Comunicato numero 18/ lasciamo stare quel che è fatto è fatto

Come ben raccontato dall’ottimo Sandro Gilioli, questa ignobile gazzarra montata da Corriere e Giornale sulla pensione di Renato Curcio non ha alcuna parentela con la realtà.

L’accanimento della stampa conservatrice contro i reduci del terrorismo rosso sarebbe un caso di studio piuttosto interessante, perché spiega bene alcuni dei meccanismi del giornalismo contemporaneo.
Il ruolo delle vittime, innanzitutto, unici testimoni legittimi del passato perché portatori di un punto di vista superiore e imparagonabile a quello di chiunque altro, a causa del trauma subito. Ma anche la scelta di obiettivi facili, comodi, gente che è in galera da 30 anni e che nessuno, all’interno del dibattito politico, può permettersi di difendere senza passare per complice. E così si approfitta del dolore delle vittime e della grama esistenza dei prigionieri per ricostruire un’immagine del passato perversa, in cui quei prigionieri sono il simbolo di un’intera epoca, gli anni ’70, e di un’intera prospettiva politica, quella di una radicale trasformazione della società in senso egualitario. Dal divieto di far parlare Morucci alla Sapienza alla sparata di Alemanno sui 300 criminali che tengono in ostaggio l’università quanto è passato? Una cosa prepara l’altra. Si punta il dito sui dissenzienti criminali per criminalizzare il dissenso. Gli anni ’70 sono Curcio, dice Il Corriere, voler cambiare le cose è essere Curcio, insiste Il Giornale, e Curcio è un pazzo avido che vuole che lo stato lo mantenga, ripete il coro.

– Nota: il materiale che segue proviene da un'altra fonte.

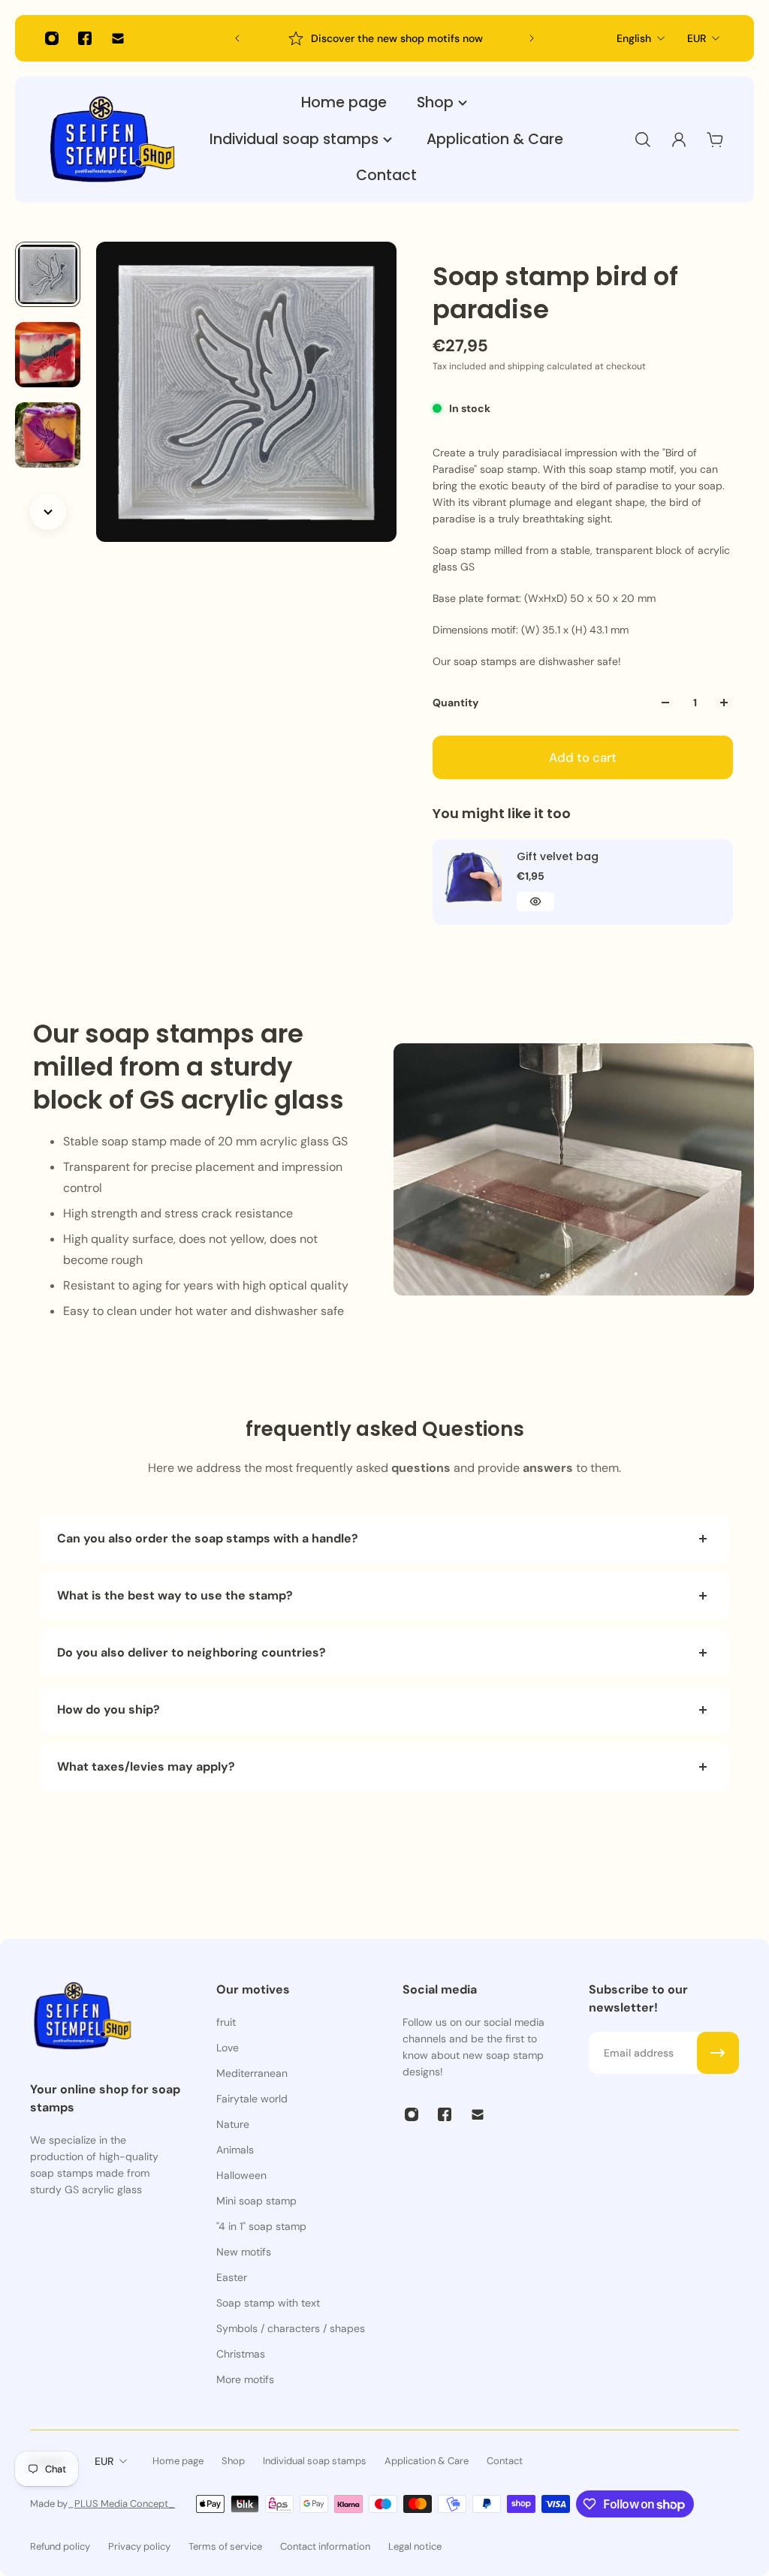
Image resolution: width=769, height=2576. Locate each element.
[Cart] (715, 139)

Che non sia vero, è un dettaglio. Che per un’operazione politica si sacrifichi la dignità di un uomo come Curcio, uno che non ha mai ammazzato nessuno ma non ha mai cercato sconti di pena, perché si riteneva un soldato in guerra e sapeva di aver perso, può importare a pochi.
Ma che questa operazione politica miri a ricostruire la memoria nazionale, criminalizzando ogni tentativo di progresso della nostra Repubblica e santificando il regime clerico-mafioso che la soffoca da 60 anni, dovrebbe preoccupare.
Ci stanno cambiando la memoria, e noi neanche ce ne accorgiamo.